_Exercise prompt_
Convert the listing below into a Markdown table with two columns, Row and Line. Give each non-blank line its own numbered row, and leave out blank lines.

_The data_
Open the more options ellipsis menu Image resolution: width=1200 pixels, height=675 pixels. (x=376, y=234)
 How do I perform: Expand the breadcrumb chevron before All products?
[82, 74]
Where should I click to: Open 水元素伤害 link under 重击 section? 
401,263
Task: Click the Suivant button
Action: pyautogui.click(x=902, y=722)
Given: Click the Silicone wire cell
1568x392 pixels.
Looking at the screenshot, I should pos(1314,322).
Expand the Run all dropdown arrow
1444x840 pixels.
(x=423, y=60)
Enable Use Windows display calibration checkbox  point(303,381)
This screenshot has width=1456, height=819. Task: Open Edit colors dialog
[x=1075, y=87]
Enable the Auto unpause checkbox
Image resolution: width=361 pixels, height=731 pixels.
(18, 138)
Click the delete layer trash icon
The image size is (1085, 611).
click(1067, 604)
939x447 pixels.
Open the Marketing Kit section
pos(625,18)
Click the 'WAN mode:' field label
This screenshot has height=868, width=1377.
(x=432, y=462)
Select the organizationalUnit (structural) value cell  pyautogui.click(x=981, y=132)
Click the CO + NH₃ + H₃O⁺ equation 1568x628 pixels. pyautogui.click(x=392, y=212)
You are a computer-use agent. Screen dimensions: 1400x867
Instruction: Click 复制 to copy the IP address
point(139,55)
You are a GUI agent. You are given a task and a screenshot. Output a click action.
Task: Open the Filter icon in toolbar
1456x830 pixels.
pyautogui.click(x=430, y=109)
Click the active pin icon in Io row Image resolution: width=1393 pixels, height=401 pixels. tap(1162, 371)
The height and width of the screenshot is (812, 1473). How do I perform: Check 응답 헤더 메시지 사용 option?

_Answer to this task_
| Row | Line |
|---|---|
| 1 | Open the more options ellipsis menu Image resolution: width=1200 pixels, height=675 pixels. (x=376, y=234) |
| 2 |  How do I perform: Expand the breadcrumb chevron before All products? |
| 3 | [82, 74] |
| 4 | Where should I click to: Open 水元素伤害 link under 重击 section?  |
| 5 | 401,263 |
| 6 | Task: Click the Suivant button |
| 7 | Action: pyautogui.click(x=902, y=722) |
| 8 | Given: Click the Silicone wire cell |
| 9 | 1568x392 pixels. |
| 10 | Looking at the screenshot, I should pos(1314,322). |
| 11 | Expand the Run all dropdown arrow |
| 12 | 1444x840 pixels. |
| 13 | (x=423, y=60) |
| 14 | Enable Use Windows display calibration checkbox  point(303,381) |
| 15 | This screenshot has width=1456, height=819. Task: Open Edit colors dialog |
| 16 | [x=1075, y=87] |
| 17 | Enable the Auto unpause checkbox |
| 18 | Image resolution: width=361 pixels, height=731 pixels. |
| 19 | (18, 138) |
| 20 | Click the delete layer trash icon |
| 21 | The image size is (1085, 611). |
| 22 | click(1067, 604) |
| 23 | 939x447 pixels. |
| 24 | Open the Marketing Kit section |
| 25 | pos(625,18) |
| 26 | Click the 'WAN mode:' field label |
| 27 | This screenshot has height=868, width=1377. |
| 28 | (x=432, y=462) |
| 29 | Select the organizationalUnit (structural) value cell  pyautogui.click(x=981, y=132) |
| 30 | Click the CO + NH₃ + H₃O⁺ equation 1568x628 pixels. pyautogui.click(x=392, y=212) |
| 31 | You are a computer-use agent. Screen dimensions: 1400x867 |
| 32 | Instruction: Click 复制 to copy the IP address |
| 33 | point(139,55) |
| 34 | You are a GUI agent. You are given a task and a screenshot. Output a click action. |
| 35 | Task: Open the Filter icon in toolbar |
| 36 | 1456x830 pixels. |
| 37 | pyautogui.click(x=430, y=109) |
| 38 | Click the active pin icon in Io row Image resolution: width=1393 pixels, height=401 pixels. tap(1162, 371) |
| 39 | The height and width of the screenshot is (812, 1473). How do I perform: Check 응답 헤더 메시지 사용 option? |